Pour le groupe Lafarge, ce 10 juillet 2015 est à marquer d'une pierre blanche, à l'image de la teinte si particulière de la roche extraite depuis 1833 de la carrière de la montagne Saint-Victor en Ardèche, qui fit la renommée de l'entreprise. Presque deux siècles après sa création, la signature d'un accord effectif de fusion, nettement à l'avantage de son dauphin dans le secteur, le Suisse Holcim, fait tomber le cimentier de son piédestal : pour garder son leadership, la petite entreprise familiale des Pavin de Lafarge, devenue numéro mondial du ciment dans les années 1980, doit se résoudre à se faire avaler par son numéro deux.
"Financement d'entreprise terroriste" et "mise en danger de la vie d'autrui"
Pour ce "joyau" de l'industrie française, c'est un énorme coup dur. Mais ce n'est rien, comparé à ce qui l'attend sur le plan judiciaire. Pendant un an, les journalistes Matthieu Fauroux, Brice Baubit et Mickaël Bozo ont enquêté sur les liens entretenus entre le cimentier français et différents groupes rebelles en Syrie, à proximité de l'usine de Jalabiya, au nord du pays. Ils en ont tiré un documentaire édifiant intitulé Lafarge : les sombres affaires du roi du ciment pour Complément d'enquête sur France 2.
L'affaire éclate au grand jour le 21 juin 2016, avec les révélations du quotidien Le Monde, sur le financement de plusieurs groupes armés pour permettre la poursuite des activités du groupe Lafarge dans leur usine syrienne de Jalabiya. Pour avoir persisté à maintenir son activité économique dans une zone en état de guerre civile, de 2011 à 2014, alors que d'autres entreprises françaises installées dans la région ont elles renoncé (parmi lesquelles Total ou Air Liquide), plusieurs dirigeants de la société vont être mis en examen en décembre 2017 pour "financement d'entreprise terroriste" et "mise en danger de la vie d'autrui" : deux directeurs successifs de la filiale syrienne du groupe – Bruno Pescheux et Frédéric Jolibois – l'ancien PDG de 2007 à 2015 Bruno Lafont et son successeur Eric Olsen, ainsi que l'ancien directeur général adjoint Christian Herrault et l'ancien directeur de sûreté du groupe, Jean-Claude Veillard.

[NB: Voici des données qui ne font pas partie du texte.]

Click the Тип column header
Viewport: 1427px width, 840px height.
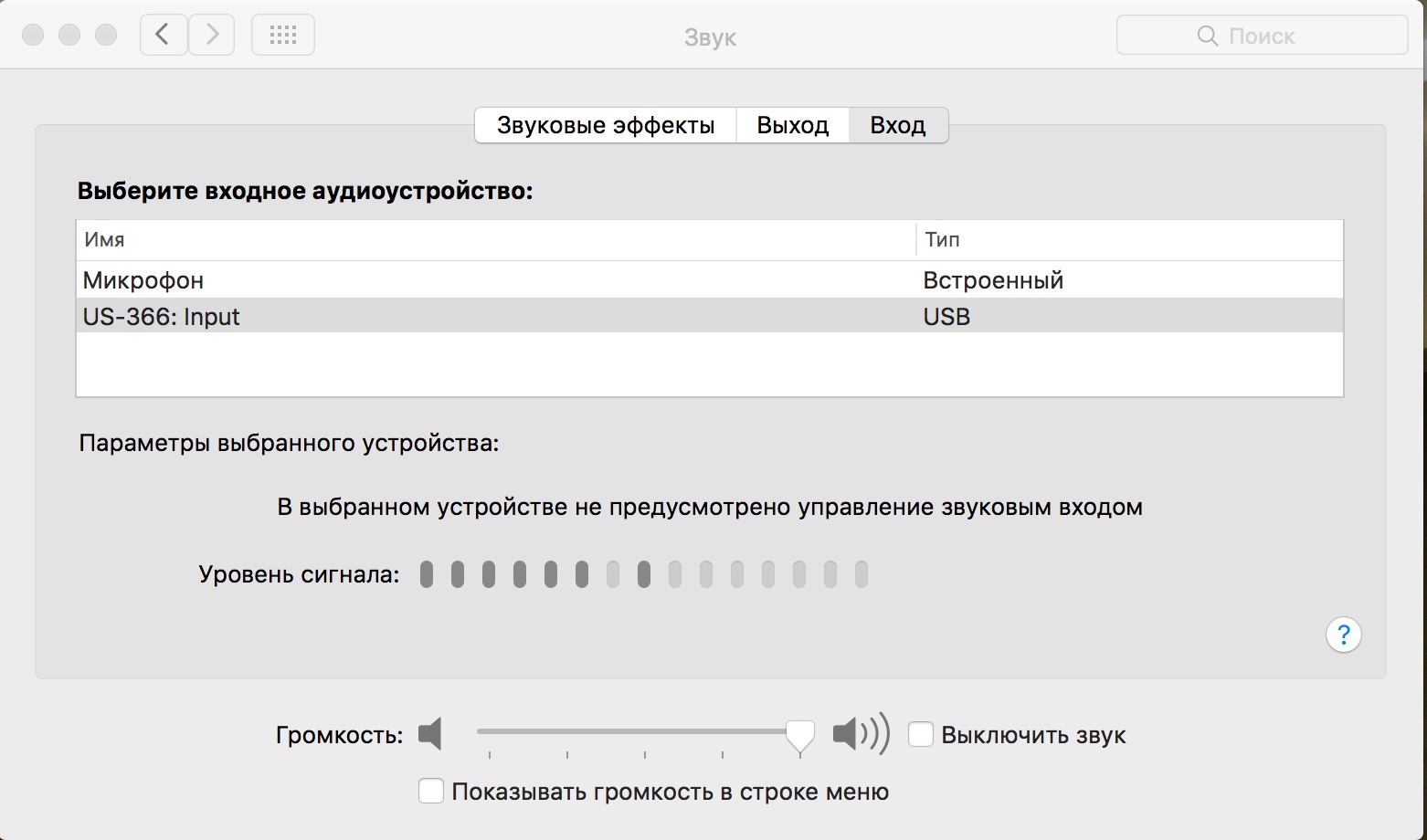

Du paternalisme Lafarge à la collaboration avec le régime nazi
Le film d'une heure, diffusé jeudi 22 mars sur France 2, pourrait se découper en trois parties. Les auteurs commencent par revenir sur l'histoire du cimentier ; celle de la "success story" Lafarge, de ses exceptionnelles carrières de l'Ardèche offrant une roche à la pureté inégalée, de la cité ouvrière construite sur-mesure pour les employés qui ne manquent de rien. Ce que les auteurs qualifient de "paternalisme Lafarge" : une maternité gratuite, des cafés, commerces et même une caisse de retraites, un siècle avant la sécurité sociale. Mais les rêves de grandeurs des dirigeants du cimentier vont peu à peu assombrir la légende de l'entreprise. Numéro un français du secteur avant la Second Guerre mondiale, l'obtention du chantier du tristement célèbre Mur de l'Atlantique dans les années 1940 et la participation du dirigeant d'alors, Henri Pavin de Lafarge, au Conseil national (le gouvernement de Vichy) vont à jamais faire basculer la destinée du groupe.